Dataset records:
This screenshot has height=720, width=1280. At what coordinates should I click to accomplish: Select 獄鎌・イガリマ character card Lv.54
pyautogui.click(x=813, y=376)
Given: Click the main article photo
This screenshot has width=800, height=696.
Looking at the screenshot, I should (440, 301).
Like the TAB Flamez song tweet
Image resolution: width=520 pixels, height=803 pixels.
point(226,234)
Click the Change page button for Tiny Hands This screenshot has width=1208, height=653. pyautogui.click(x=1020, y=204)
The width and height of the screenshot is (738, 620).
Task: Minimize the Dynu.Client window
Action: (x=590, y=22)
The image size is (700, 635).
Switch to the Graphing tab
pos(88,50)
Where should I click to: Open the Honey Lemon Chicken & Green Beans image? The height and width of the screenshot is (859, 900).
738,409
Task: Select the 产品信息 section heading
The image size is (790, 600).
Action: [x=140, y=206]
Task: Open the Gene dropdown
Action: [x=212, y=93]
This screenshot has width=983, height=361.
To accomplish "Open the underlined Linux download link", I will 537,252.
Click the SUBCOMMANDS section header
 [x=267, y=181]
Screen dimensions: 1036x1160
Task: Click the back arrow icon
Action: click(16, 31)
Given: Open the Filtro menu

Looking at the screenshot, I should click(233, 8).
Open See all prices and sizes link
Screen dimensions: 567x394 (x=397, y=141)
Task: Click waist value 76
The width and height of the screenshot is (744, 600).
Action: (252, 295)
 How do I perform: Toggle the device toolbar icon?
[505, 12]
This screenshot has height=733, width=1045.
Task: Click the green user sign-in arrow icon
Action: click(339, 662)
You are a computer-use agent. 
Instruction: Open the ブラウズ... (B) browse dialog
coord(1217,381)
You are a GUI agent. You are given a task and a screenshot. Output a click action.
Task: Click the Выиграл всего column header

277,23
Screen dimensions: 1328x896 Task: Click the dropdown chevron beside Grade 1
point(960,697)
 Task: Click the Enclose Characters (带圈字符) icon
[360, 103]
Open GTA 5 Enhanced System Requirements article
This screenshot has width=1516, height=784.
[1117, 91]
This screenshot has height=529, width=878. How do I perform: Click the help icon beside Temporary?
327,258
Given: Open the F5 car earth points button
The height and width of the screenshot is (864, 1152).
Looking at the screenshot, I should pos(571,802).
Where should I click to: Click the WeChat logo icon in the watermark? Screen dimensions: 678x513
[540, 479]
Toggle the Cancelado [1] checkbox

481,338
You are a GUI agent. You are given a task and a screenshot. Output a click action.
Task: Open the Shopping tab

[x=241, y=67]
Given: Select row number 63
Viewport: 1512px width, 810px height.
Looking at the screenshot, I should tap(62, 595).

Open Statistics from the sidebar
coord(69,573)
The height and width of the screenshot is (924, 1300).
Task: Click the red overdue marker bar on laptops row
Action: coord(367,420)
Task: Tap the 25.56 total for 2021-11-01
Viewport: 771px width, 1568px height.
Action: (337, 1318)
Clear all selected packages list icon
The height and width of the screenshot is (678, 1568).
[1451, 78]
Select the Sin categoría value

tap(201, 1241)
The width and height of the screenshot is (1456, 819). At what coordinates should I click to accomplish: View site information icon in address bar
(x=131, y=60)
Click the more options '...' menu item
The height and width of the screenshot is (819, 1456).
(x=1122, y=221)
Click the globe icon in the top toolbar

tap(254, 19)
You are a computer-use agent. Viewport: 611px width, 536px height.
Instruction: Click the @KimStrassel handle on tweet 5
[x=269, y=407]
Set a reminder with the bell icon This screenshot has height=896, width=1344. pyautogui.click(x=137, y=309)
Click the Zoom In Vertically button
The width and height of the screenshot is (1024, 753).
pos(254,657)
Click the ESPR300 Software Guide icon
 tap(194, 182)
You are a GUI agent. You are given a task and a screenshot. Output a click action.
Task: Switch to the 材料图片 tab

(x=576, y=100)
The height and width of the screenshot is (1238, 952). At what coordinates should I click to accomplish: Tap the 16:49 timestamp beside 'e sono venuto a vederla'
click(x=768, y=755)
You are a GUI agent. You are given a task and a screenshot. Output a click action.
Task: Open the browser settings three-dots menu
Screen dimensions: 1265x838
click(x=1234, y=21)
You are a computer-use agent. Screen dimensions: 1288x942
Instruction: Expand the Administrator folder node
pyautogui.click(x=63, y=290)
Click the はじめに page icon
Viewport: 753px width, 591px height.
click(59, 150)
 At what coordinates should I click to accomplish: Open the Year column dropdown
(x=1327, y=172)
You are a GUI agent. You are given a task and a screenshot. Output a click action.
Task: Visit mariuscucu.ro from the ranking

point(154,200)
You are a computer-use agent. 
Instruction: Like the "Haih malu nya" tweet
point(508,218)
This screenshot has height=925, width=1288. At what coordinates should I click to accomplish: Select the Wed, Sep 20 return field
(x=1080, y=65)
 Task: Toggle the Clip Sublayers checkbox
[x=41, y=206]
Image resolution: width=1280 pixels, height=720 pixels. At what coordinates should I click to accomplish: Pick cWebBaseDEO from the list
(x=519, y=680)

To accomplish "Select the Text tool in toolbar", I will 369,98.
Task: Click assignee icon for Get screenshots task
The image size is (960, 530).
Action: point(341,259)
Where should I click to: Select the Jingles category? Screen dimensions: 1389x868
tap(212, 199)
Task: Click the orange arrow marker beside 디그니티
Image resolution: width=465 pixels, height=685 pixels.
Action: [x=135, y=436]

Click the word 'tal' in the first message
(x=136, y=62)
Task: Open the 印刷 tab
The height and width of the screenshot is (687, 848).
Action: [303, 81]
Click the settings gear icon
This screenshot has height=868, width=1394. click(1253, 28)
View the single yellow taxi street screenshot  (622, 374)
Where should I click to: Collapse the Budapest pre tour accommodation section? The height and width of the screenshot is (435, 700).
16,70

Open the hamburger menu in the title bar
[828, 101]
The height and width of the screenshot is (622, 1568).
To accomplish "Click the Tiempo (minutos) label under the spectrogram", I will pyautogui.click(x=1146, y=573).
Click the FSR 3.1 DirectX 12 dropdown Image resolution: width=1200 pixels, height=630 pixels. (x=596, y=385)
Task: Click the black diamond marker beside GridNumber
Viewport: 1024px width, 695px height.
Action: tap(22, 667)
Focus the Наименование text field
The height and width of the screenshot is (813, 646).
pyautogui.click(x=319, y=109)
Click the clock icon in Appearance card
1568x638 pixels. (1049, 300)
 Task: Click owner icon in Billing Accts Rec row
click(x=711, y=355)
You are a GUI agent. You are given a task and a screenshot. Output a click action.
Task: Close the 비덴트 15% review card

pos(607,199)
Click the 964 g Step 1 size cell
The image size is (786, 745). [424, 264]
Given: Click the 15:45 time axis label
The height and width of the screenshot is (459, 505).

About this task: Each entry shown above is to be duplicated exactly.

Solved exercise:
This screenshot has height=720, width=1280. At what coordinates should I click to accomplish: Select 獄鎌・イガリマ character card Lv.54
pyautogui.click(x=813, y=376)
Given: Click the main article photo
This screenshot has width=800, height=696.
Looking at the screenshot, I should (440, 301).
Like the TAB Flamez song tweet
Image resolution: width=520 pixels, height=803 pixels.
point(226,234)
Click the Change page button for Tiny Hands This screenshot has width=1208, height=653. pyautogui.click(x=1020, y=204)
The width and height of the screenshot is (738, 620).
Task: Minimize the Dynu.Client window
Action: (x=590, y=22)
The image size is (700, 635).
Switch to the Graphing tab
pos(88,50)
Where should I click to: Open the Honey Lemon Chicken & Green Beans image? The height and width of the screenshot is (859, 900).
738,409
Task: Select the 产品信息 section heading
The image size is (790, 600).
Action: [x=140, y=206]
Task: Open the Gene dropdown
Action: [x=212, y=93]
This screenshot has width=983, height=361.
To accomplish "Open the underlined Linux download link", I will 537,252.
Click the SUBCOMMANDS section header
 [x=267, y=181]
Screen dimensions: 1036x1160
Task: Click the back arrow icon
Action: click(16, 31)
Given: Open the Filtro menu

Looking at the screenshot, I should click(233, 8).
Open See all prices and sizes link
Screen dimensions: 567x394 (x=397, y=141)
Task: Click waist value 76
The width and height of the screenshot is (744, 600).
Action: (252, 295)
 How do I perform: Toggle the device toolbar icon?
[505, 12]
This screenshot has height=733, width=1045.
Task: Click the green user sign-in arrow icon
Action: click(339, 662)
You are a computer-use agent. 
Instruction: Open the ブラウズ... (B) browse dialog
coord(1217,381)
You are a GUI agent. You are given a task and a screenshot. Output a click action.
Task: Click the Выиграл всего column header

277,23
Screen dimensions: 1328x896 Task: Click the dropdown chevron beside Grade 1
point(960,697)
 Task: Click the Enclose Characters (带圈字符) icon
[360, 103]
Open GTA 5 Enhanced System Requirements article
This screenshot has width=1516, height=784.
[1117, 91]
This screenshot has height=529, width=878. How do I perform: Click the help icon beside Temporary?
327,258
Given: Open the F5 car earth points button
The height and width of the screenshot is (864, 1152).
Looking at the screenshot, I should pos(571,802).
Where should I click to: Click the WeChat logo icon in the watermark? Screen dimensions: 678x513
[540, 479]
Toggle the Cancelado [1] checkbox

481,338
You are a GUI agent. You are given a task and a screenshot. Output a click action.
Task: Open the Shopping tab

[x=241, y=67]
Given: Select row number 63
Viewport: 1512px width, 810px height.
Looking at the screenshot, I should tap(62, 595).

Open Statistics from the sidebar
coord(69,573)
The height and width of the screenshot is (924, 1300).
Task: Click the red overdue marker bar on laptops row
Action: coord(367,420)
Task: Tap the 25.56 total for 2021-11-01
Viewport: 771px width, 1568px height.
Action: (337, 1318)
Clear all selected packages list icon
The height and width of the screenshot is (678, 1568).
[1451, 78]
Select the Sin categoría value

tap(201, 1241)
The width and height of the screenshot is (1456, 819). At what coordinates should I click to accomplish: View site information icon in address bar
(x=131, y=60)
Click the more options '...' menu item
The height and width of the screenshot is (819, 1456).
(x=1122, y=221)
Click the globe icon in the top toolbar

tap(254, 19)
You are a computer-use agent. Viewport: 611px width, 536px height.
Instruction: Click the @KimStrassel handle on tweet 5
[x=269, y=407]
Set a reminder with the bell icon This screenshot has height=896, width=1344. pyautogui.click(x=137, y=309)
Click the Zoom In Vertically button
The width and height of the screenshot is (1024, 753).
pos(254,657)
Click the ESPR300 Software Guide icon
 tap(194, 182)
You are a GUI agent. You are given a task and a screenshot. Output a click action.
Task: Switch to the 材料图片 tab

(x=576, y=100)
The height and width of the screenshot is (1238, 952). At what coordinates should I click to accomplish: Tap the 16:49 timestamp beside 'e sono venuto a vederla'
click(x=768, y=755)
You are a GUI agent. You are given a task and a screenshot. Output a click action.
Task: Open the browser settings three-dots menu
Screen dimensions: 1265x838
click(x=1234, y=21)
You are a computer-use agent. Screen dimensions: 1288x942
Instruction: Expand the Administrator folder node
pyautogui.click(x=63, y=290)
Click the はじめに page icon
Viewport: 753px width, 591px height.
click(59, 150)
 At what coordinates should I click to accomplish: Open the Year column dropdown
(x=1327, y=172)
You are a GUI agent. You are given a task and a screenshot. Output a click action.
Task: Visit mariuscucu.ro from the ranking

point(154,200)
You are a computer-use agent. 
Instruction: Like the "Haih malu nya" tweet
point(508,218)
This screenshot has height=925, width=1288. At what coordinates should I click to accomplish: Select the Wed, Sep 20 return field
(x=1080, y=65)
 Task: Toggle the Clip Sublayers checkbox
[x=41, y=206]
Image resolution: width=1280 pixels, height=720 pixels. At what coordinates should I click to accomplish: Pick cWebBaseDEO from the list
(x=519, y=680)

To accomplish "Select the Text tool in toolbar", I will 369,98.
Task: Click assignee icon for Get screenshots task
The image size is (960, 530).
Action: point(341,259)
Where should I click to: Select the Jingles category? Screen dimensions: 1389x868
tap(212, 199)
Task: Click the orange arrow marker beside 디그니티
Image resolution: width=465 pixels, height=685 pixels.
Action: [x=135, y=436]

Click the word 'tal' in the first message
(x=136, y=62)
Task: Open the 印刷 tab
The height and width of the screenshot is (687, 848).
Action: [303, 81]
Click the settings gear icon
This screenshot has height=868, width=1394. click(1253, 28)
View the single yellow taxi street screenshot  (622, 374)
Where should I click to: Collapse the Budapest pre tour accommodation section? The height and width of the screenshot is (435, 700).
16,70

Open the hamburger menu in the title bar
[828, 101]
The height and width of the screenshot is (622, 1568).
To accomplish "Click the Tiempo (minutos) label under the spectrogram", I will pyautogui.click(x=1146, y=573).
Click the FSR 3.1 DirectX 12 dropdown Image resolution: width=1200 pixels, height=630 pixels. (x=596, y=385)
Task: Click the black diamond marker beside GridNumber
Viewport: 1024px width, 695px height.
Action: tap(22, 667)
Focus the Наименование text field
The height and width of the screenshot is (813, 646).
pyautogui.click(x=319, y=109)
Click the clock icon in Appearance card
1568x638 pixels. (1049, 300)
 Task: Click owner icon in Billing Accts Rec row
click(x=711, y=355)
You are a GUI agent. You are given a task and a screenshot. Output a click action.
Task: Close the 비덴트 15% review card

pos(607,199)
Click the 964 g Step 1 size cell
The image size is (786, 745). [424, 264]
Given: Click the 15:45 time axis label
The height and width of the screenshot is (459, 505).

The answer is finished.